Оппозиция шла в печати и литературе, и не от одних республиканцев и сторонников конституционных порядков в духе либеральной монархии. Она шла и из клерикального лагеря.
Одной из самых ярких фигур публицистической литературы тех годов являлся, бесспорно, Луи Вейльо — сторонник церковно-монархического легитимизма. К тому времени он приготовил целую книгу своих очерков столичной жизни «Запахи Парижа», где излил весь свой темперамент обличителя и памфлетиста. Для него все было в этом Париже изгажено и отравлено всяческой испорченностью. С высот своего credo он одинаково клеймил и осмеивал ненавистный ему дух времени, не делая исключения ни для какой партии, ни для какого направления, ни для какой стороны тогдашней французской, в особенности парижской, жизни. Книжка эта была, по-своему, так талантливо и ярко написана, что я посвятил ей этюд, который и появился там же, где моя «Жертва вечерняя», то есть в журнале «Всемирный труд», под тем же заглавием «Запахи Парижа».
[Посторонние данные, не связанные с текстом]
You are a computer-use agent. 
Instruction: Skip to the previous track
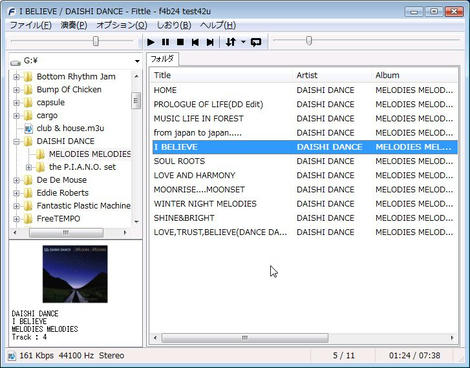(x=195, y=42)
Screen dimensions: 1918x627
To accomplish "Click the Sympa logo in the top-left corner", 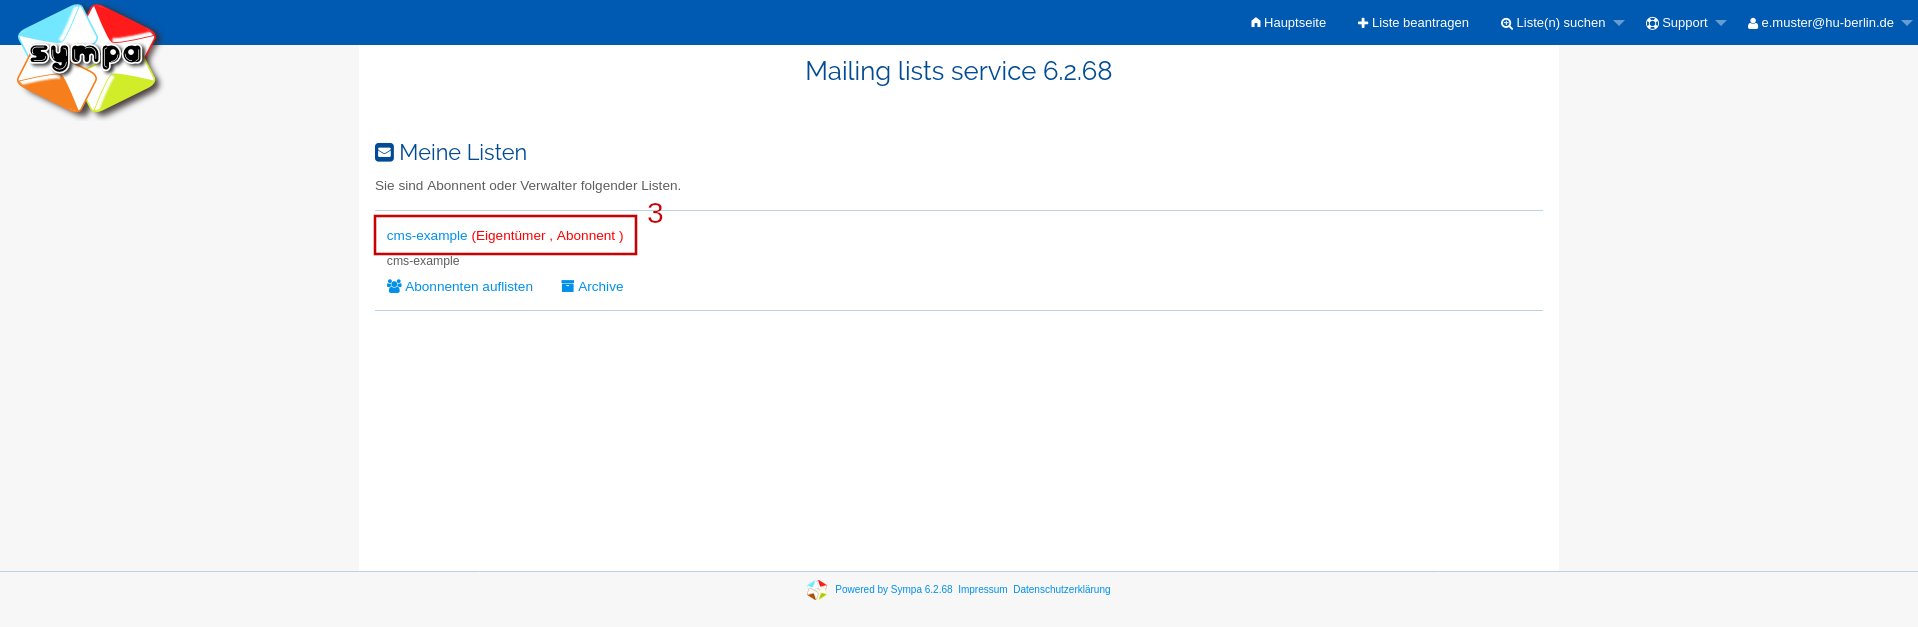I will (88, 58).
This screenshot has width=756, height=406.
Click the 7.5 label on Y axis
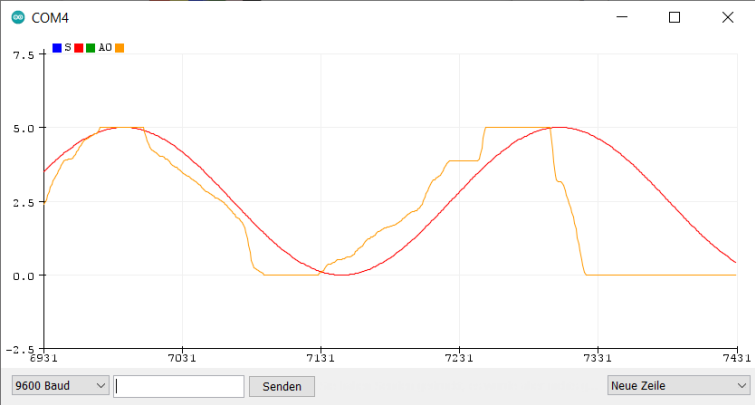click(x=22, y=54)
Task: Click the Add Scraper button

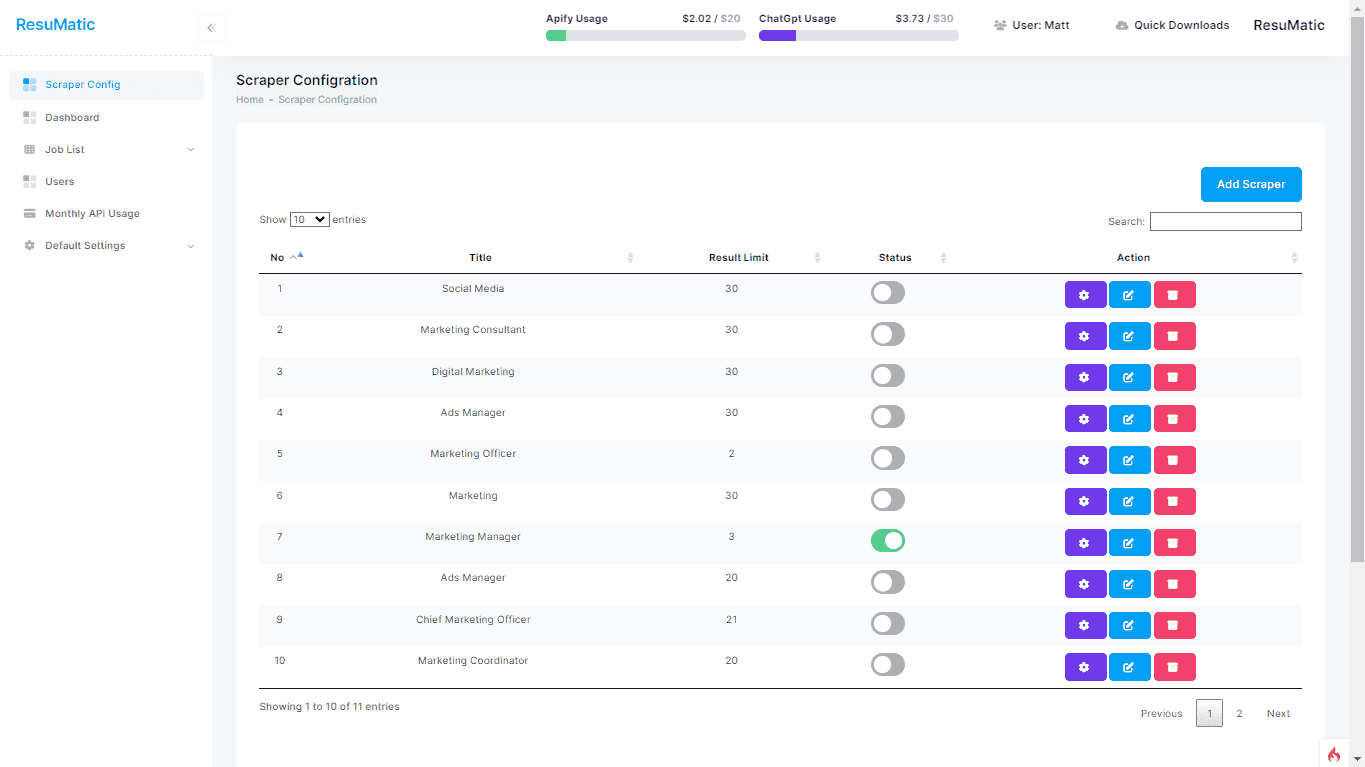Action: pos(1250,185)
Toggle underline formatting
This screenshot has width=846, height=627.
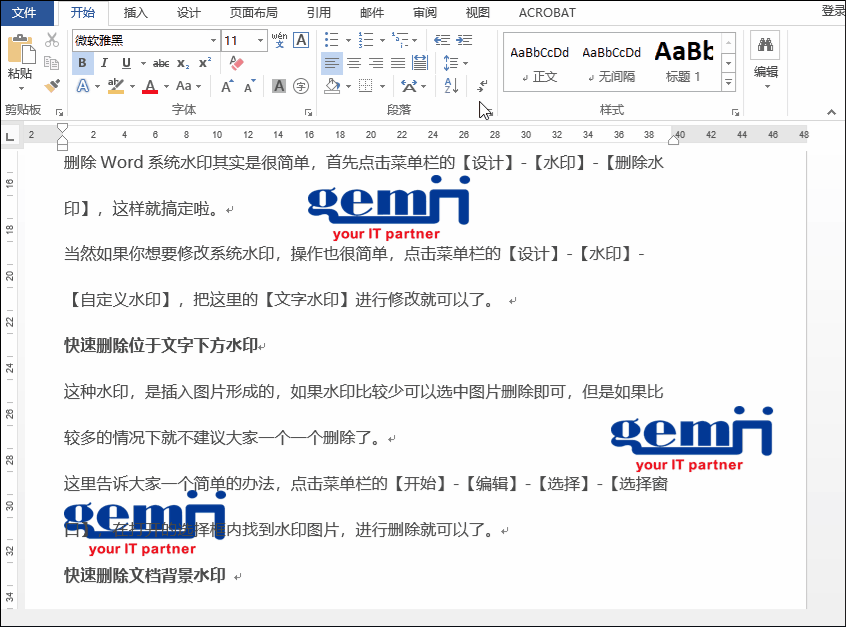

Но настоящим, характерным газетных дел мастером конца Второй империи был Вильмессан, создатель «Фигаро», сначала еще еженедельника, сделавшегося очень популярным среди молодежи Латинского квартала.
Он обладал такой же ловкостью, как Э. Жирарден, но был новее, гибче, умел выискивать начинающие таланты, сам преисполнен был всяких житейских и жуирных инстинктов. Он действительно изображал собою Фигаро той эпохи, перенесенного из комедии Бомарше в дни самого большого блеска Французской империи — к выставке 1864 года.
Вильмессану удалось привлечь к своему журналу (и дать им полный ход) двух молодых хроникеров Парижа — Альбера Вольфа и скоро потом прославившегося Рошфора.